Here are some other things that I can't remember seeing in Phobos 2:

- An easy-to-use Process module with piping, etc
    (Yes, I know it's been in the pipeline for some time.)
- A cross platform way of loading dynamic libraries
    (std.loader always sucked, you had to customize it to actually use it)

There could be some others that I'm forgetting.

In my view, D2/Phobos2 is still playing catch-up to D1/Tango.  The D1 compiler is less buggy, Tango is still better than Phobos2, library could well be better.

I wouldn't recommend anyone to start a new project in D1.  But I also feel that some people are jumping the gun when they talk about D2's maturity.
October 14, 2012
On Sunday, 14 October 2012 at 03:24:16 UTC, torhu wrote:
> In my view, D2/Phobos2 is still playing catch-up to D1/Tango.  The D1 compiler is less buggy, Tango is still better than Phobos2, library could well be better.
>
> I wouldn't recommend anyone to start a new project in D1.  But I also feel that some people are jumping the gun when they talk about D2's maturity.

 I'll agree; I haven't used much of Tango myself but I can remember where some of the problems were. I had trouble trying to get a good enough foot-hold on the library while Phobos is generally simpler.

 I wish D2 was more mature, several things seem to crop up. Duplicate functions with only const/mutable differences in some cases, the $ not fully implemented, phobos still evolving; Things like this can be worked around to a degree. I can't help but wish it was already perfect.

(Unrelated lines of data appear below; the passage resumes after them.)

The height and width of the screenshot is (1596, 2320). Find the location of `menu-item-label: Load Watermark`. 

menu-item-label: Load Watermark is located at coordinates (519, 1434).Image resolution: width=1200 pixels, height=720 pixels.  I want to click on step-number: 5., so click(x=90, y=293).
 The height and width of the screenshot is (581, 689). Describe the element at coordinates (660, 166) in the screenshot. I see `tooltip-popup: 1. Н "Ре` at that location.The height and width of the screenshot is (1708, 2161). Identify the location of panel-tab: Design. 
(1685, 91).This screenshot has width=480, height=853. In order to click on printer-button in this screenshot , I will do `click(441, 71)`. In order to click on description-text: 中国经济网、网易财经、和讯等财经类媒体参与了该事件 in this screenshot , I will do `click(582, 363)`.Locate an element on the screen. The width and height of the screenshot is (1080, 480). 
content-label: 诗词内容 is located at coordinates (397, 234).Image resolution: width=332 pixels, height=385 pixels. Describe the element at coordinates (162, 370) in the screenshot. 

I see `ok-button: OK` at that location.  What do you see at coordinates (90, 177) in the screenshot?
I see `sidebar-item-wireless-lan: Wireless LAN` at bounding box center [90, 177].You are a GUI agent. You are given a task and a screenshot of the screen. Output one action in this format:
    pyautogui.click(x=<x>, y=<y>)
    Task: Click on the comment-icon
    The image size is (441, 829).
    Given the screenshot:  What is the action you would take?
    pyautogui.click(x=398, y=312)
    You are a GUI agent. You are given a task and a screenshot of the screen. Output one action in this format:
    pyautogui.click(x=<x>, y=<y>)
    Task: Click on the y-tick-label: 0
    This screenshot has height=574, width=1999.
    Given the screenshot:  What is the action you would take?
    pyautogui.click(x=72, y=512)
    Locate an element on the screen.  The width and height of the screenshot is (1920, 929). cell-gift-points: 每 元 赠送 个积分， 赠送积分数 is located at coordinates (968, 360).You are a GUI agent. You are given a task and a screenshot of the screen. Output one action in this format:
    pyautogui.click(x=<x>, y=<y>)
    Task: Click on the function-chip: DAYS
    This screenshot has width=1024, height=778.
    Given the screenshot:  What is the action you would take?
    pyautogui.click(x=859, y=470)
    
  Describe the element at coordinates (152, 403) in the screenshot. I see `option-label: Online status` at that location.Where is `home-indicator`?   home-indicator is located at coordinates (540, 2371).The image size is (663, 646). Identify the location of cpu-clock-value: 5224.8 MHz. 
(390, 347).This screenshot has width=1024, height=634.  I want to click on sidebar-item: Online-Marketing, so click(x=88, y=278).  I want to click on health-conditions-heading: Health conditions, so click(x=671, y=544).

 However; D2 IS mature enough for a good number of tasks, and even the hickups I'm finding they are far easier (and more pleasant) to work around (comparing to C++, syntax and how ugly it is alone, not to mention how confusing the STL is). Also D2 where there's common/potential for mistakes and ambiguities it errs and tells you (add parentheses, or no assignment in an if statement, or a statement does nothing) rather than adding extra rules to handle dozens of potential cases that gets more confusing with each iteration.

 Plus getting a hang of Templates is a breeze once I got a good foothold on it all. I'm no expert with templates, but problems are easy to find quickly and resolve with template bugs.